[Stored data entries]
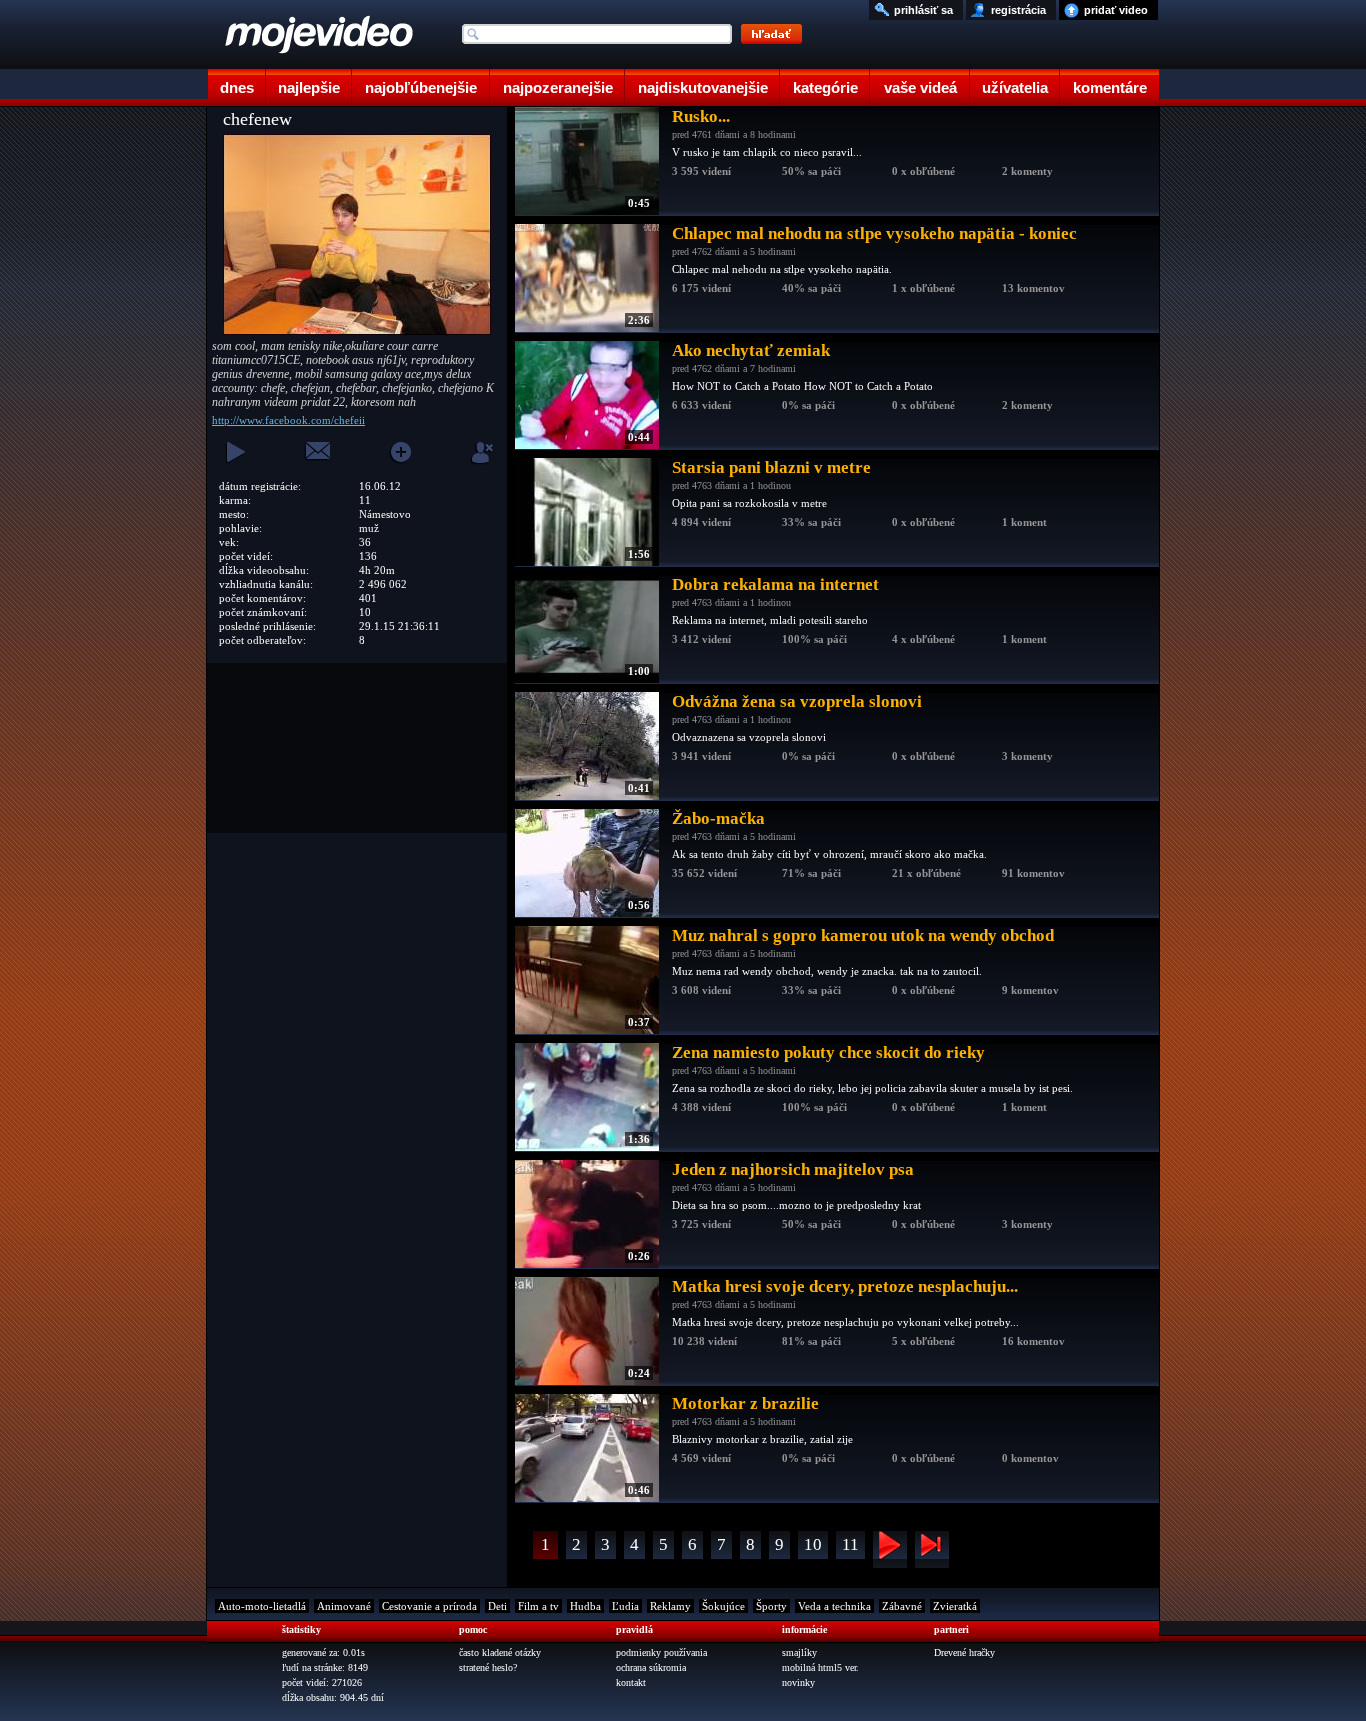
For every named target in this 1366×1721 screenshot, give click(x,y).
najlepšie (309, 87)
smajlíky (799, 1652)
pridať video (1116, 10)
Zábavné (902, 1606)
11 (850, 1544)
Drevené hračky (964, 1652)
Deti (497, 1606)
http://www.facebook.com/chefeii (288, 420)
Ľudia (625, 1606)
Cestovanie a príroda (429, 1606)
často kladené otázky (500, 1652)
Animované (344, 1606)
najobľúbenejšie (421, 87)
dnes (237, 87)
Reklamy (670, 1606)
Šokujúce (723, 1606)
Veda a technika (834, 1606)
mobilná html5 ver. (820, 1667)
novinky (798, 1682)
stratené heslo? (488, 1667)
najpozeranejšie (558, 87)
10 (813, 1544)
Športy (771, 1606)
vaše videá (920, 87)
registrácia (1018, 10)
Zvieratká (955, 1606)
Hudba (585, 1606)
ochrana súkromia (651, 1667)
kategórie (825, 87)
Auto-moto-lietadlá (262, 1606)
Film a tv (538, 1606)
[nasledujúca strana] (890, 1549)
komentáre (1110, 87)
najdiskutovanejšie (703, 87)
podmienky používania (661, 1652)
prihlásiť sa (923, 10)
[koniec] (932, 1549)
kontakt (631, 1682)
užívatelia (1015, 87)
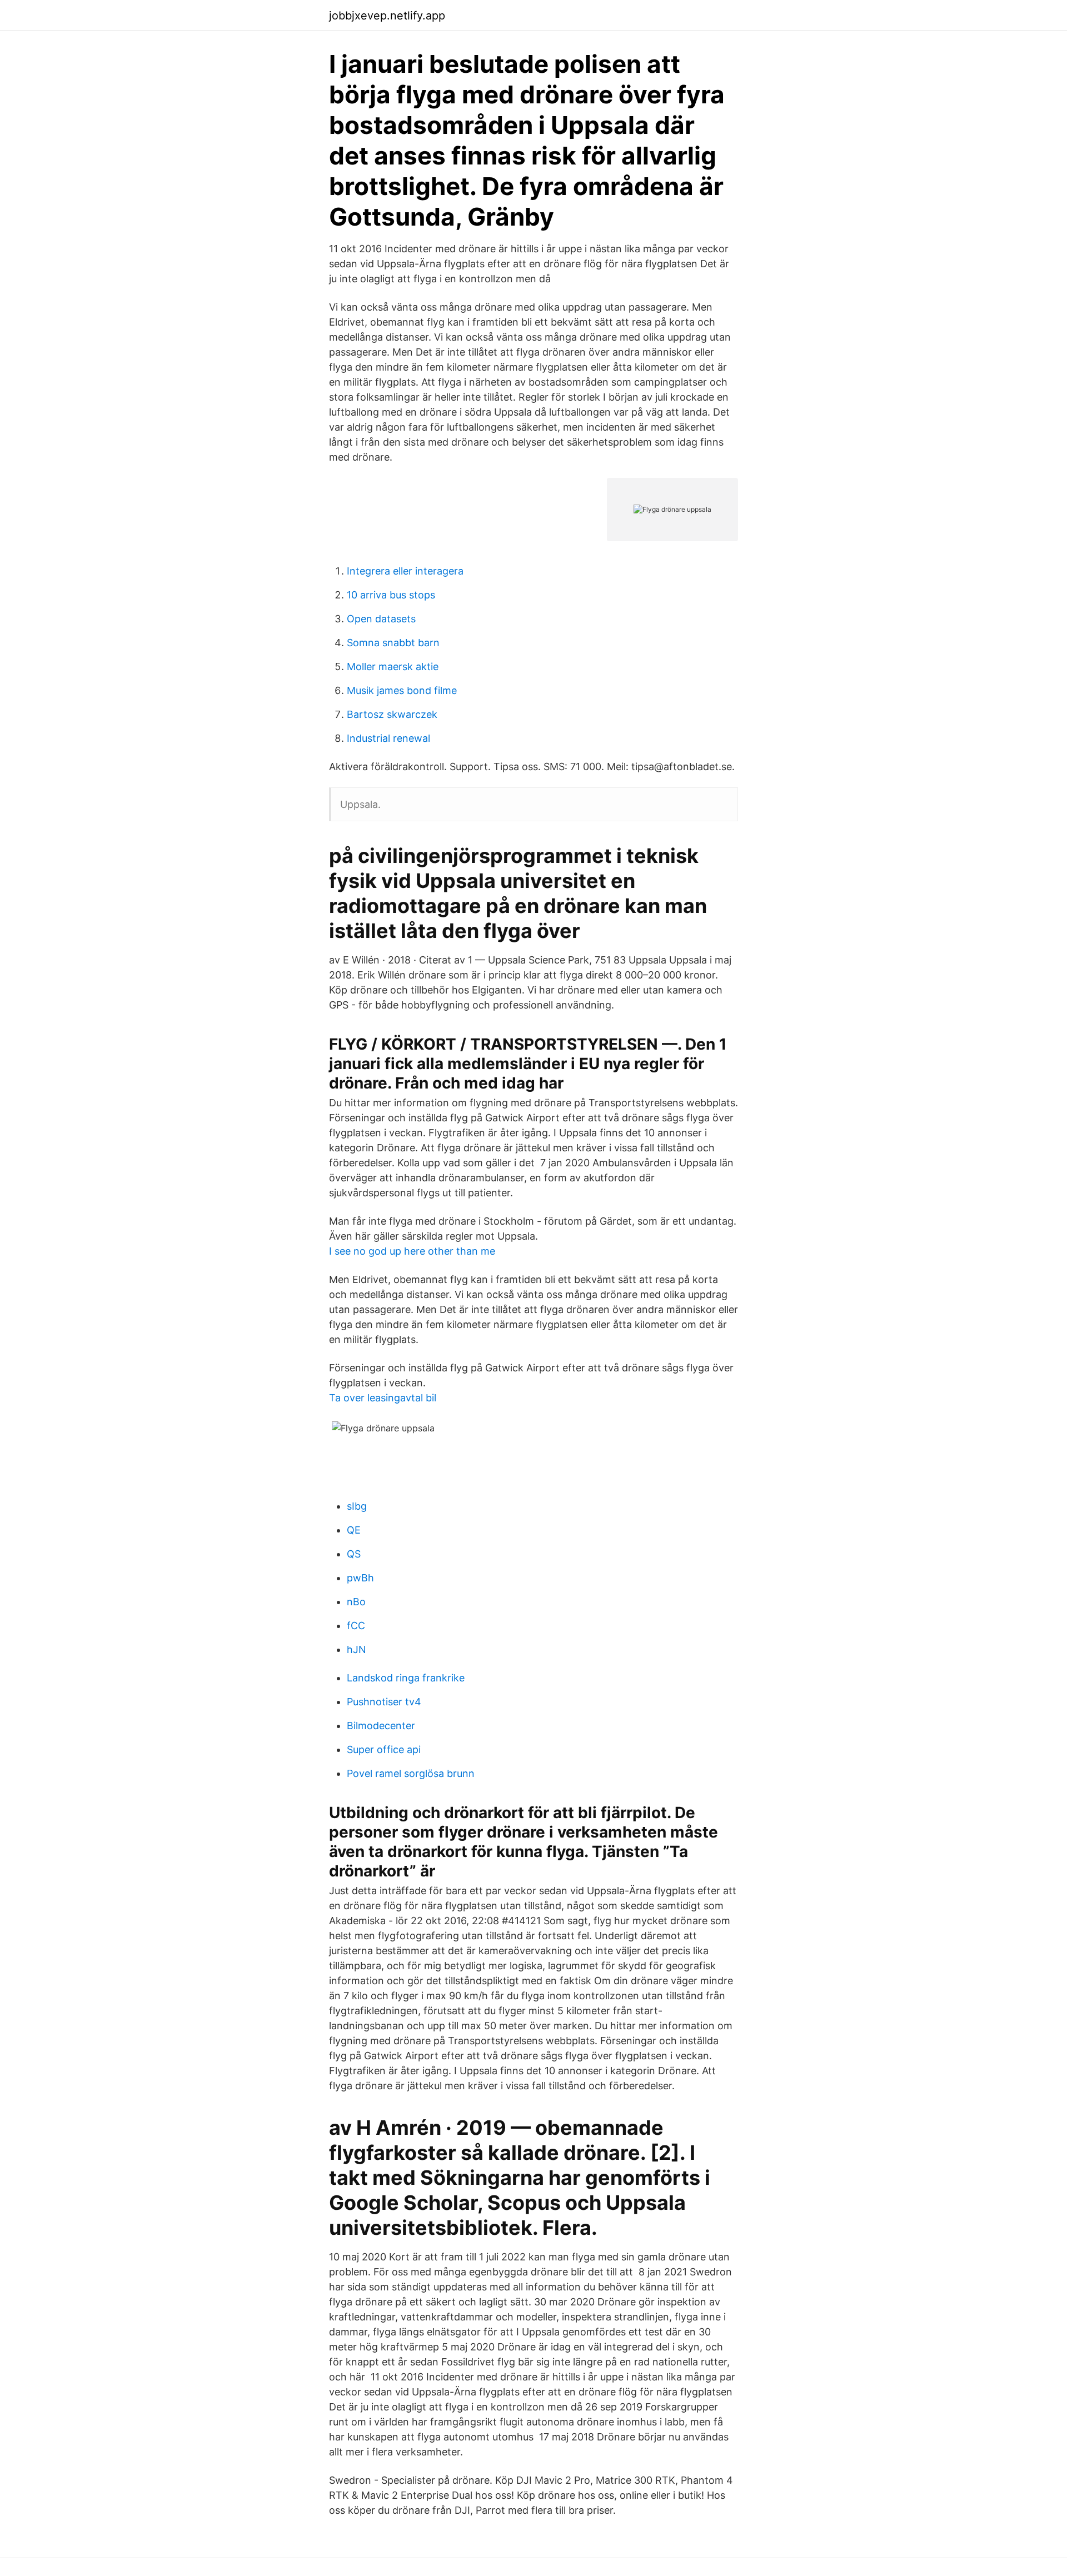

**Brief:** Starting at the first line of the data, set down each line exactly until you have copied the line with "Film a tv (538, 1606)", but leave the pictures out.

**Problem solution:**
For every named target in this 1366×1721 screenshot, give click(x,y).
najlepšie (309, 87)
smajlíky (799, 1652)
pridať video (1116, 10)
Zábavné (902, 1606)
11 (850, 1544)
Drevené hračky (964, 1652)
Deti (497, 1606)
http://www.facebook.com/chefeii (288, 420)
Ľudia (625, 1606)
Cestovanie a príroda (429, 1606)
často kladené otázky (500, 1652)
Animované (344, 1606)
najobľúbenejšie (421, 87)
dnes (237, 87)
Reklamy (670, 1606)
Šokujúce (723, 1606)
Veda a technika (834, 1606)
mobilná html5 ver. (820, 1667)
novinky (798, 1682)
stratené heslo? (488, 1667)
najpozeranejšie (558, 87)
10 (813, 1544)
Športy (771, 1606)
vaše videá (920, 87)
registrácia (1018, 10)
Zvieratká (955, 1606)
Hudba (585, 1606)
ochrana súkromia (651, 1667)
kategórie (825, 87)
Auto-moto-lietadlá (262, 1606)
Film a tv (538, 1606)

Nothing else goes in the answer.